Excerpted text
^^^^

Just Say Yes
Hair Dryer/Never
Easy , produced by Merkley Newman Harty for ABC TV's public-service
announcements.
ABC Television's anti-drug
crusade--March Against Drugs--has already been attacked in Slate as bogus propagandizing. Whatever the merits of the
campaign, which includes public-service announcements and "drug-education"
plugs in the network's dramas and sitcoms, this piece of advertising works.
Hair Dryer , the first part of this spot, uses a combination of laconism
and high production values to appeal to both parents and children. Never
Easy , the second, reverses field and feel with a talking head who, while
almost didactic in her delivery of a simple message and a not-so-subtle push
for ABC itself, is young enough, earnest enough, to strike a chord across her
audience.
Cobbling multiple cuts of
film into a snappy collage, the first 13 seconds seem to prepare you for a
hair-care pitch, not a drug advisory. But pace and contrast set up a complex
visual message before the first words are ever spoken. First the hair dryer,
then the clutter of a young girl's bathroom. The dryer blasting at a flipped
head of hair, then a mirrored glimpse of a soulful pout. A full-length view of
the girl, shot from behind in sharply faded color, then a less clearly
articulated close-up of her face. And then the eyes, lidded, strangely knowing,
lingering in the mirror.
There is a disquieting
dialogue at work here, the play of color capturing the tensions of the
chrysalis. Vibrant hues for prelapsarian innocence; bleached tones for the
budding adult. A switch to full color accompanies the first words, spoken in a
childlike voice-over: "It might not be easy to talk to kids today ...

^^^^

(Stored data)

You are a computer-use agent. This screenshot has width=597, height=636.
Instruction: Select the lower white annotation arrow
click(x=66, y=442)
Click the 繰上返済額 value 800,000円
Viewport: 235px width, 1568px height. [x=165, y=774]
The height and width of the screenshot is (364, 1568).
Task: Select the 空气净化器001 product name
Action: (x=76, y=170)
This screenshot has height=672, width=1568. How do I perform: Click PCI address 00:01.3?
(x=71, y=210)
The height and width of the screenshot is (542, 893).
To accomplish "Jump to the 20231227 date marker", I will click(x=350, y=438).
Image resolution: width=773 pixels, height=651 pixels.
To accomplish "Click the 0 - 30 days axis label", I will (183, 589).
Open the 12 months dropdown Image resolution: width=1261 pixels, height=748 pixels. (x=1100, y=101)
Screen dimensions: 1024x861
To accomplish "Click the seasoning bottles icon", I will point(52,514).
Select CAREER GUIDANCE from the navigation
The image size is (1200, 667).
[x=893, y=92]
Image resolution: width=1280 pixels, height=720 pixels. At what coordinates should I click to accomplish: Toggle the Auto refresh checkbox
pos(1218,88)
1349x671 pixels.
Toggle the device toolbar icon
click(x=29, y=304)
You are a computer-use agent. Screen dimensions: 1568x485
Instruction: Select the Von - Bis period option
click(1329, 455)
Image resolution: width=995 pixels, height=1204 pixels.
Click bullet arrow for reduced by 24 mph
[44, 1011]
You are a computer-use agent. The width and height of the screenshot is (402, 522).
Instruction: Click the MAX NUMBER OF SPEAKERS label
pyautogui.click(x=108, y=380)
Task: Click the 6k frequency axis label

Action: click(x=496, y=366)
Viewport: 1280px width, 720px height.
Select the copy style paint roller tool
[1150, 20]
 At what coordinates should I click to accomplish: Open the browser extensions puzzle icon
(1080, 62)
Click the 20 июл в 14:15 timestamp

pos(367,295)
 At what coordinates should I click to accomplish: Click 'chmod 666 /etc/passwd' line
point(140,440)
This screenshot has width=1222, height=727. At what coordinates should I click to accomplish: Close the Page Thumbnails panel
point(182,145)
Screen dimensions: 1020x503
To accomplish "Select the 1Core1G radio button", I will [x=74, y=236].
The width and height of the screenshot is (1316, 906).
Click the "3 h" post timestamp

^^^^

Work instruction A
Say whether each statement agrees with the review of ABC's anti-drug spot, answering yes or no and quoting the words of the review that decide it: (i) The spot was produced by Merkley Newman Harty. (ii) The first 13 seconds seem to prepare viewers for a drug advisory. (iii) The speaker in Never Easy is too young to reach her audience.
Work instruction B
Print the part of the review of ABC's anti-drug spot from "Just Say Yes" to "of advertising works." without changing a word.
The records come from a separate source.

Answer area A
(i) Yes: "produced by Merkley Newman Harty for ABC TV's public-service announcements."
(ii) No: "the first 13 seconds seem to prepare you for a hair-care pitch, not a drug advisory."
(iii) No: "is young enough, earnest enough, to strike a chord across her audience."

Answer area B
Just Say Yes
Hair Dryer/Never
Easy , produced by Merkley Newman Harty for ABC TV's public-service
announcements.
ABC Television's anti-drug
crusade--March Against Drugs--has already been attacked in Slate as bogus propagandizing. Whatever the merits of the
campaign, which includes public-service announcements and "drug-education"
plugs in the network's dramas and sitcoms, this piece of advertising works.